Last week I went to the grocery store. I had noticed earlier that the shelves were looking different. Some brands were being culled, others restocked. Imagine my surprise when I came face to face with shelves stocked full of a product I had not looked for for years. All flavors, all kinds of Hamburger Helper. Chicken Helper! Tuna Helper!

There must be a lot of mature women learning to drive.

Tuesday, March 10, 2015

It's Always Greener . . .

Our winter is, perhaps, winding towards its close. Though heaven knows, we have had some pretty rough Marches in the past. All  we have to do is navigate potential spring floods. My guest beds remain un-made. Should I make them with flannel—and have to rip the sheets off and re-make the beds with percale if my first bunch of spring guests arrive on a hot spring day? Or should I make the beds with percale? Then I have to search out blankets already smelling of mothballs to keep them warm? Problems, problems, problems.

This will be with us before long. And worse. I'm just showing this to people who say they like to live in the Mid-west because of "the seasons." Then the question is bandied around, "Which do you prefer, the winter or the summer?"

I know the answer to that one—whichever we are not suffering from at the time.

Friday, March 06, 2015

It Calls For a Reversal

In late 2012 I was pretty insulting to the firm Paper Direct for the slew of catalogs they were sending. And still do. I should not be upset, because they had rightly surmised that I loved to write letters and that I loved attractive stationery.

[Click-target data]
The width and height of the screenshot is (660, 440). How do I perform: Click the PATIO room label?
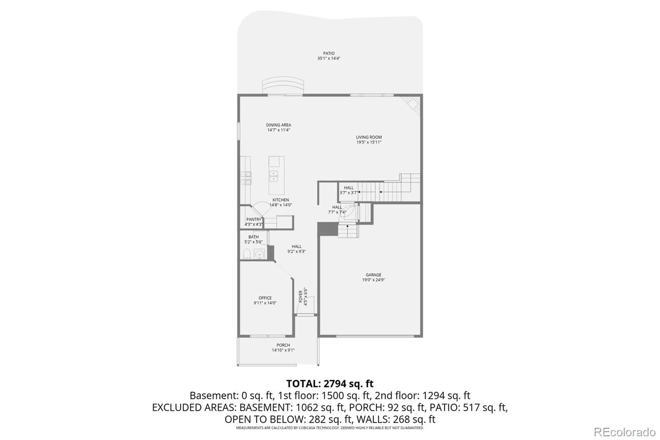pos(328,53)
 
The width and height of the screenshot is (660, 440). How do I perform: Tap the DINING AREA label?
pos(278,125)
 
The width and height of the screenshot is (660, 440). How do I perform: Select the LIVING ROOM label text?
pos(369,137)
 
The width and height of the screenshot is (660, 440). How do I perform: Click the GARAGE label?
pos(373,275)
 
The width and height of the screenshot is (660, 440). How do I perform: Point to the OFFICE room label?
pos(265,298)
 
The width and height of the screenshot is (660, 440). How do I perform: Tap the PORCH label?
pos(283,345)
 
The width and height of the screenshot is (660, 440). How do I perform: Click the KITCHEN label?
pos(280,200)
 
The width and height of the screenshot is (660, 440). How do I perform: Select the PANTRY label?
pos(254,220)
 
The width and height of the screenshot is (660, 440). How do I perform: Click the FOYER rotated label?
pos(301,296)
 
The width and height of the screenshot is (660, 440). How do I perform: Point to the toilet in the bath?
pos(247,254)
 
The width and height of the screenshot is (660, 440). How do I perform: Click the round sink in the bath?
pos(259,254)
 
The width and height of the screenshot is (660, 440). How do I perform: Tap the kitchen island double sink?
pos(274,176)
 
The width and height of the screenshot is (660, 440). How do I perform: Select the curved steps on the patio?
pos(283,85)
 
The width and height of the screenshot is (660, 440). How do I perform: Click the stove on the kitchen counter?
pos(246,178)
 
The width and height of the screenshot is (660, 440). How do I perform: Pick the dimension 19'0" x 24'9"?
pos(373,280)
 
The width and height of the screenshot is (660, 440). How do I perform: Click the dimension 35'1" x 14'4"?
pos(328,58)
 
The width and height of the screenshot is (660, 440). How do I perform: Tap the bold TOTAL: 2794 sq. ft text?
pos(330,384)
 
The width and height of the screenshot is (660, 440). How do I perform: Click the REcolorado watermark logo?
pos(625,432)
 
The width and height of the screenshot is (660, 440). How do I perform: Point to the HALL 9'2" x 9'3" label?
pos(297,249)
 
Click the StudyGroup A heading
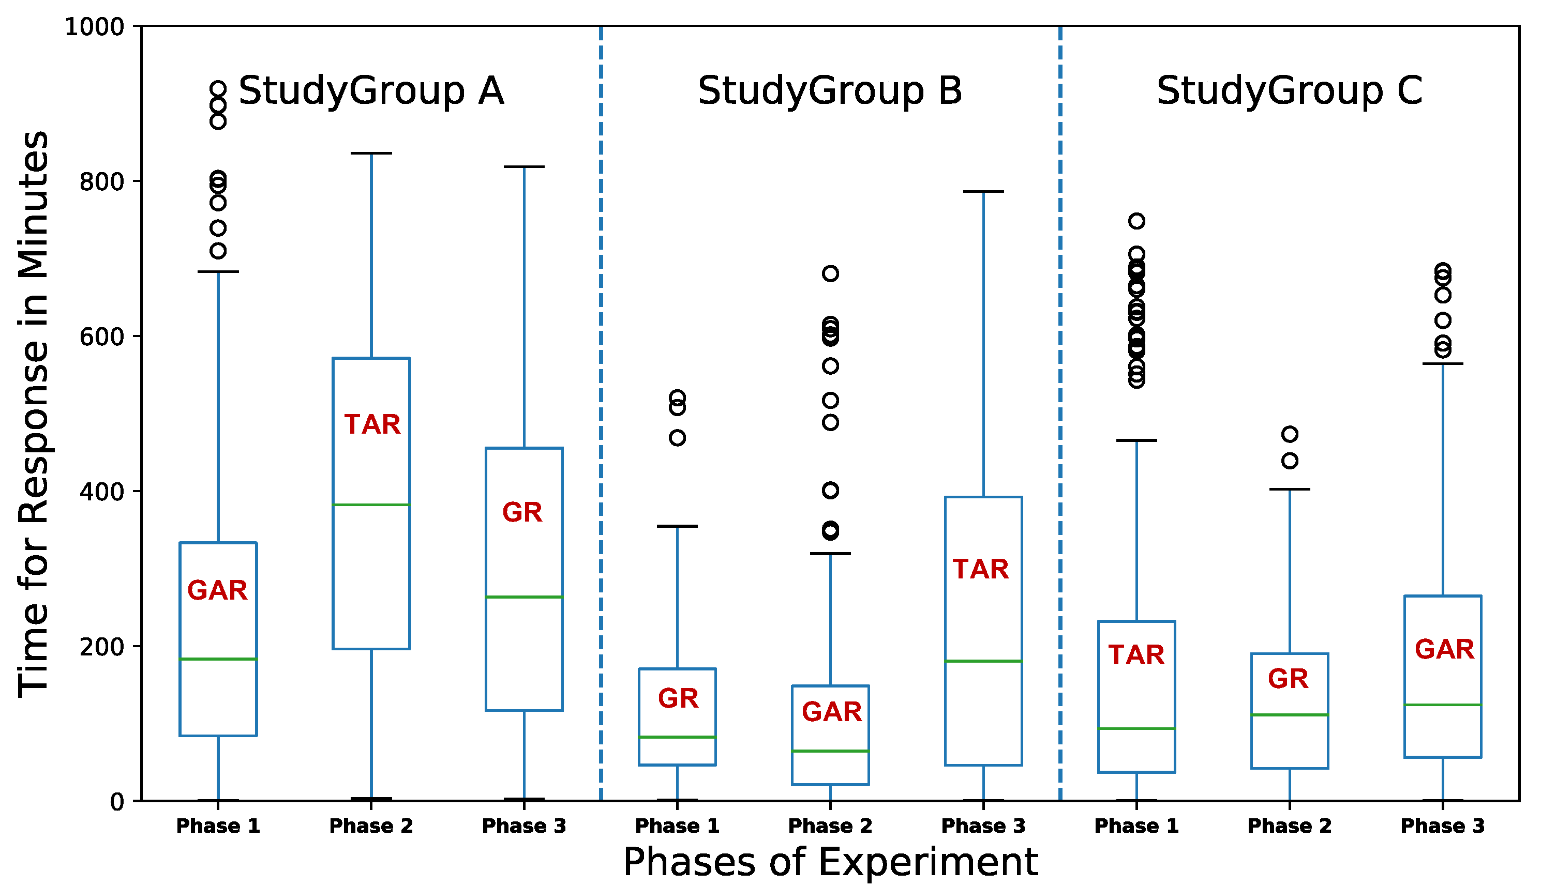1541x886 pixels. [x=371, y=91]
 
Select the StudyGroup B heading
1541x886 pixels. [x=830, y=91]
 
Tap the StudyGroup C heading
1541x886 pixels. [x=1289, y=91]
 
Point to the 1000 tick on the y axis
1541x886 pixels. [x=94, y=27]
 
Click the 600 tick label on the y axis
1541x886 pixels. [x=102, y=337]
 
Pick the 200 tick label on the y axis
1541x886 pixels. [x=102, y=646]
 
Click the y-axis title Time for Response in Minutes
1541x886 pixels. [x=34, y=414]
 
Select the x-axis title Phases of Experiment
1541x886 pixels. [x=830, y=862]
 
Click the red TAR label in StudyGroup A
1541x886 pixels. [x=372, y=425]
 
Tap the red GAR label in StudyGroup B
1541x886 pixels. [x=831, y=712]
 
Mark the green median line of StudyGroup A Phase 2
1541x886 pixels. [x=371, y=505]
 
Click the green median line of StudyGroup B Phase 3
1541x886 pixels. [x=983, y=661]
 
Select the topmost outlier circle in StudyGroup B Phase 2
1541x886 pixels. [x=830, y=273]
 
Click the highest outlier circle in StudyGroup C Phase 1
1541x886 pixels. [x=1136, y=221]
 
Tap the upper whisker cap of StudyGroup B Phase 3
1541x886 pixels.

WHAT IS ASKED >>
1 - Translate this sentence from the blog excerpt into Spanish: "I know the answer to that one—whichever we are not suffering from at the time."
2 - Please continue the blog excerpt after its final sentence.

EXPECTED RESULTS >>
1 - Sé la respuesta a esa pregunta: la que no estemos sufriendo en ese momento.

2 -
Paper Direct's Pretty Petals
In the past, many of my letters and non-cyber communication were addressed to my sister-in-law who did not have a computer and had no intention of getting one. So I loved to send her long letters on paper like this. I had to use a computer because I have a somewhat shaky hand these days, but it was probably easier for her to read. After her death I found my correspondence was pretty much limited to e-mail. Not that it saved work: I write some pretty long e-mails usually with photos attached. It would be easy to plunk the text in a letter and mail it, but I have fallen into the trap of instant gratification—the e-mail can be there within ten seconds, I save the cost of a stamp and don't have to make the trip to the mail box.

The other day as I was reading some blogs and following links to some previously unknown blogs, I was thinking that there are a lot of great writers out there. And I got to wondering how many letters they send. Perhaps an aunt or cousin would love to get the content of their blog not on the internet but as a letter. (Don't expect that friends and relatives will read your blogs and follow your life from the internet. They won't. After a long post about, perhaps, a month long safari, someone is bound to ask , "What did you do this summer?" Needless to say, I made up the safari bit, but the underlying truth is there.) I can promise you that the sight of the mailman coming up the walk with a letter will make the recipient happy and feeling loved.

I know that was the case with Flo. So this is a challenge for some of you great writers. Forget the blog and use your skill to enrich someone's day.